Preventing Python "Sandbox" Escape?

Remix clone Hacker News

new | show | ask | jobs Github

▲

3 points by high_byte a year ago | 14 comments

I'm using python's exec(code, globals, locals)

I disable __builtins__ so no imports, exec, eval, open, etc. inside that context

but it seems you can still always do object.__subclasses__() and find every system method (eg. open())

it can't be overwritten but looking at the interpreter code is seems like it's possible to hack a workaround for this specific case.

are there other known ways to escape exec()?

▲ zahlman a year ago | parent | next [-]

Relevant:

https://discuss.python.org/t/extending-subinterpreters-with-...

https://stackoverflow.com/questions/3068139

https://wiki.python.org/moin/SandboxedPython

https://github.com/jailctf/pyjailbreaker

https://healeycodes.com/running-untrusted-python-code

https://lwn.net/Articles/574215/

▲ Terr_ a year ago | parent | prev | next [-]

I would infer that it's insecure, since if it were that easy there wouldn't be various abandoned projects trying to sandbox Python.

It's the curse of any sufficiently useful language.
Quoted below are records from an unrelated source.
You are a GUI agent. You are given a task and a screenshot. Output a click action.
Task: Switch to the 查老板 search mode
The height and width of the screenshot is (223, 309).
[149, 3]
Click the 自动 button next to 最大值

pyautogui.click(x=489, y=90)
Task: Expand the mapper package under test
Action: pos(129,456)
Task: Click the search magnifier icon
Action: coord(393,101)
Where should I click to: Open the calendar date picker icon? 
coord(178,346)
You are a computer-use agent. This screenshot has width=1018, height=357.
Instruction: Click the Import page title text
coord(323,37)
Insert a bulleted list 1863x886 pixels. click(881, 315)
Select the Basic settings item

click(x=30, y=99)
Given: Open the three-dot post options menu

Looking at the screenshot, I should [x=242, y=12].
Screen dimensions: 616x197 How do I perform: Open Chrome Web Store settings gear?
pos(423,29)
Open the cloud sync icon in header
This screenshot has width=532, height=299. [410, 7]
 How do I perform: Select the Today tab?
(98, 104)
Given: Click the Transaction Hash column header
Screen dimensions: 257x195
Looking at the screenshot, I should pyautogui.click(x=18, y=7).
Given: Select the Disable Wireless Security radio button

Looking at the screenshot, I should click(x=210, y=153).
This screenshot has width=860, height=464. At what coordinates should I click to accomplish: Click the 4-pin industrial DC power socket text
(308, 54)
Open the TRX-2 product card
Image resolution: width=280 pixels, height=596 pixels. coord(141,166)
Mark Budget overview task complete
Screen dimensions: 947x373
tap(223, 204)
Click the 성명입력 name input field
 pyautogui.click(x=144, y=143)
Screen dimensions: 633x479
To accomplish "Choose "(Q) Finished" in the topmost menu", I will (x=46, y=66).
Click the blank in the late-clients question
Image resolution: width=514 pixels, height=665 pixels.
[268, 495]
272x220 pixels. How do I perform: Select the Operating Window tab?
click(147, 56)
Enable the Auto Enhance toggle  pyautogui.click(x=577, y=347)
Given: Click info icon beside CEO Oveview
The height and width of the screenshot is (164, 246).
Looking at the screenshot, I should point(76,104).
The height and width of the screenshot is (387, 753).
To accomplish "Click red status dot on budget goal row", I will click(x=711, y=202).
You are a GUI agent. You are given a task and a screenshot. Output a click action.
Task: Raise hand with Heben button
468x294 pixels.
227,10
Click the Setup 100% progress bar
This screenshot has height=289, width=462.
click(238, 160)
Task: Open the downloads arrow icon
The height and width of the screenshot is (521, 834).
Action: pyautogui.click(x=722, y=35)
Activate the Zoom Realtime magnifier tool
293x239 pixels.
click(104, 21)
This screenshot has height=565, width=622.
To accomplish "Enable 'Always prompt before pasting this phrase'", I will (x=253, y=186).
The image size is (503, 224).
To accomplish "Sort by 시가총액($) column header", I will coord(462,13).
Well, maybe not Lua, but that was specifically designed for embedding. Java also began with that intention back when applets were ahead of their time, though IIRC secure sandboxing is no longer really a feature.

	▲	high_byte a year ago \| parent [-]
		but all those projects also wanted system apis like filesystem and sockets and such. for me I just want to hijack the interpreter so I don't have to write my own. no imports, no sockets.

▲ eesmith a year ago | parent | prev | next [-]

Don't do it. Really, really don't do it. People have tried for decades to develop such a sandbox, and it does not work.

▲ high_byte a year ago | parent [-]

as I mentioned on another reply, all those projects also wanted system apis like filesystem and sockets and such.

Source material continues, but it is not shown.